What do would-be patent owners need to do?
To conclude, it’s worth observing that some forms of innovation these days are driven by the use of AI. This is a trend that will only accelerate and proliferate.
If you’re using AI in any way to augment your processes to arrive at your invention or if it is integrated as part of your invention in any way, it’s worth seeking advice on how best to do this. Taking a sound legal and technical approach to formulating your claims and thinking through how to structure your patent is an important step.

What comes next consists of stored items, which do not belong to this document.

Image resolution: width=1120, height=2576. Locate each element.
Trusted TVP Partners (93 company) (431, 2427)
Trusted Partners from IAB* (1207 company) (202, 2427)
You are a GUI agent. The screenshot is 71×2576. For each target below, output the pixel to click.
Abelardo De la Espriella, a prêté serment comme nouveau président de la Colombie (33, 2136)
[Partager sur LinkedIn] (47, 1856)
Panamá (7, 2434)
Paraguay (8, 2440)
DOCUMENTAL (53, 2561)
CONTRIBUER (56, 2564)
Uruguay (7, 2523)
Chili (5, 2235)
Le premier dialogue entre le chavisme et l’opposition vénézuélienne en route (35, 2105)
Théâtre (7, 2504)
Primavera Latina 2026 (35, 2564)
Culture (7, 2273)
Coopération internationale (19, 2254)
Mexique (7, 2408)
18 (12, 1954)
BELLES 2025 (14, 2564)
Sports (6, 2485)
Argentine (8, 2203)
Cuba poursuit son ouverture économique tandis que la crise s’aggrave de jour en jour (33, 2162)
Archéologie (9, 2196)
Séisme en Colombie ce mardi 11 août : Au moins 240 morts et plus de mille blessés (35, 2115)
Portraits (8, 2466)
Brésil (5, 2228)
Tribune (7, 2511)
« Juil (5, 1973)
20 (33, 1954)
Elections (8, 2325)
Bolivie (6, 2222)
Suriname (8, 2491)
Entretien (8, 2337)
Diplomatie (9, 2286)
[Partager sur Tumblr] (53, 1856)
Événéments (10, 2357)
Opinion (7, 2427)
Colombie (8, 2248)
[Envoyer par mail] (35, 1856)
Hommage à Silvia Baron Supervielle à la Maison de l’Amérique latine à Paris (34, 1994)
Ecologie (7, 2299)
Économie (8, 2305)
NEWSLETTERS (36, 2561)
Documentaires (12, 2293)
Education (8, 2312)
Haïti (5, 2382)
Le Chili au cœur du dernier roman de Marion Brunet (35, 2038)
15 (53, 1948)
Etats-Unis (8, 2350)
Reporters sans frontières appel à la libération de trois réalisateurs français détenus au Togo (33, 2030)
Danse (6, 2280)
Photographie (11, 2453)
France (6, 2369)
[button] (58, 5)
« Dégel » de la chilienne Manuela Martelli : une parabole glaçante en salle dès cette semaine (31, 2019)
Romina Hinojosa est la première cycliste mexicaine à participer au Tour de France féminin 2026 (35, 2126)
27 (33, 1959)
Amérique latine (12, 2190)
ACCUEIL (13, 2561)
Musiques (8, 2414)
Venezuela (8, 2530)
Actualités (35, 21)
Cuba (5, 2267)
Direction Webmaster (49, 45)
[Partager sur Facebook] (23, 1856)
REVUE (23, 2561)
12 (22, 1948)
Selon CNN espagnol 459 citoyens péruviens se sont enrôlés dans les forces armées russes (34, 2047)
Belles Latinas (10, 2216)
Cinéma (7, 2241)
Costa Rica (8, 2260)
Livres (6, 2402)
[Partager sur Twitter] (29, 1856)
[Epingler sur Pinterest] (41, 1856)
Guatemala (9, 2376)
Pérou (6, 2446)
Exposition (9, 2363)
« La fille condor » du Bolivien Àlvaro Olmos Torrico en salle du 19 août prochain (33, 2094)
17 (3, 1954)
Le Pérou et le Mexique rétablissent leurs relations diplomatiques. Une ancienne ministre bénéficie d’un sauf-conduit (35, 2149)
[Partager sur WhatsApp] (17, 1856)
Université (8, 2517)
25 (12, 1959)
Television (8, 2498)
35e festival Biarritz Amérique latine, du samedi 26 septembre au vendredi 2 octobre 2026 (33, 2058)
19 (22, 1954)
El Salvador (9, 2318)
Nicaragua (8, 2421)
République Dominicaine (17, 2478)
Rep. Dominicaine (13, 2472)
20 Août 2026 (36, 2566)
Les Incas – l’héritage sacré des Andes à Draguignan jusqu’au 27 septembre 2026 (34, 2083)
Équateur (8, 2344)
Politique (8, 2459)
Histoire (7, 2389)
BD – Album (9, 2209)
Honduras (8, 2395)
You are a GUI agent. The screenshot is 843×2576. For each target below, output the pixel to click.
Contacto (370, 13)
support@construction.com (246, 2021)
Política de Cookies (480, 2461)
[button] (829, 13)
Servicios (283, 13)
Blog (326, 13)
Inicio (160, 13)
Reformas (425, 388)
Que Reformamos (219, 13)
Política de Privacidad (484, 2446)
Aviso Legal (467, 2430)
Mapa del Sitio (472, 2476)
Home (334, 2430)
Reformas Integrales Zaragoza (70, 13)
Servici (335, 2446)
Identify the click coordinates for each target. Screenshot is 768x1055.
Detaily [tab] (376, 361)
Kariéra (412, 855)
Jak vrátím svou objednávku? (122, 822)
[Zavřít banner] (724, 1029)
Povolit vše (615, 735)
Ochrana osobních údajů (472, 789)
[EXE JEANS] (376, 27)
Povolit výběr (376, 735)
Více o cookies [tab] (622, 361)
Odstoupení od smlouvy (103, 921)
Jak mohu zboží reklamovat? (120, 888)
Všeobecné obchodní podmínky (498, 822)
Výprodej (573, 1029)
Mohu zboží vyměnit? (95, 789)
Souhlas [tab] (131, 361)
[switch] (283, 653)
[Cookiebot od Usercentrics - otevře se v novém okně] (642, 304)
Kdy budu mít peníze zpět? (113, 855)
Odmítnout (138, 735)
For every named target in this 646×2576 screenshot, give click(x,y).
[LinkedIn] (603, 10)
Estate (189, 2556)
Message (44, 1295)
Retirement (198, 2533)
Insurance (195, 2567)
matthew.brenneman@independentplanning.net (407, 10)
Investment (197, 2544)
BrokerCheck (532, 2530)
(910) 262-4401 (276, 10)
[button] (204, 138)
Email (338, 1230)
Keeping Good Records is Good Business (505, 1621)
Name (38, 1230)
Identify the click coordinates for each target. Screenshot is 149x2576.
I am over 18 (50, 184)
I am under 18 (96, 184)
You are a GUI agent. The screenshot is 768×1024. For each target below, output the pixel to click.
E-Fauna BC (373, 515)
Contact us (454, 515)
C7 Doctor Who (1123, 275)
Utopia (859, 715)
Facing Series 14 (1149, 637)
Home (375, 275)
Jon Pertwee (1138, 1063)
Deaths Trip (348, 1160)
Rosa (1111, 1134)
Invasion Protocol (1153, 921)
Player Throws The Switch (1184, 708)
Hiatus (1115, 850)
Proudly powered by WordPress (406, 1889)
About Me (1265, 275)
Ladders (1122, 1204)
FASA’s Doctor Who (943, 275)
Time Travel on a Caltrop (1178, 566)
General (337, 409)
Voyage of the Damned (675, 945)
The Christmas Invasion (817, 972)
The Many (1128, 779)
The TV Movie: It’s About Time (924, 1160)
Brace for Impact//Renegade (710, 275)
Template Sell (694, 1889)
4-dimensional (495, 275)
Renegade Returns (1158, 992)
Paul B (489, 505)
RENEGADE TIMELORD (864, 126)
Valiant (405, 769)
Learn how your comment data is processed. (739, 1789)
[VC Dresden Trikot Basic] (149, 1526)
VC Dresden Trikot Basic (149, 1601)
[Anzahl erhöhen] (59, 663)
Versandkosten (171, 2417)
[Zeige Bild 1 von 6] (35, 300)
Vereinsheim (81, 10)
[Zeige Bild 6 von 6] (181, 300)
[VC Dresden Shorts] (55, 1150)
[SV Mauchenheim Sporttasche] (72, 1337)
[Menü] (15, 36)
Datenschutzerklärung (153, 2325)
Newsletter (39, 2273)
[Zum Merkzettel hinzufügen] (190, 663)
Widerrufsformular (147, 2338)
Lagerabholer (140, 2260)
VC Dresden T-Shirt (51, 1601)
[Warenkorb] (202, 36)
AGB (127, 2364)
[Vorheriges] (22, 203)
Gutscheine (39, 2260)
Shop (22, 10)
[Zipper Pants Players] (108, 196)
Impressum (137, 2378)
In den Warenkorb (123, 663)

The machines have not risen. And AI systems need not apply for patents. Yet. But they certainly are among us.
And they’re not going away.
Footnotes
[1] An observation, to be discussed perhaps in a later article, is the fact that Dr Thaler thought that DABUS was more than a PSA, being inventive.
[2] A query to ask on this point is whether the use per se of a workshop tool (because it is obvious to try to use the tool) that is as inventive as DABUS lead to an invention that requires a natural person to be the inventor in the first place? A subject for comment and further consideration in another article.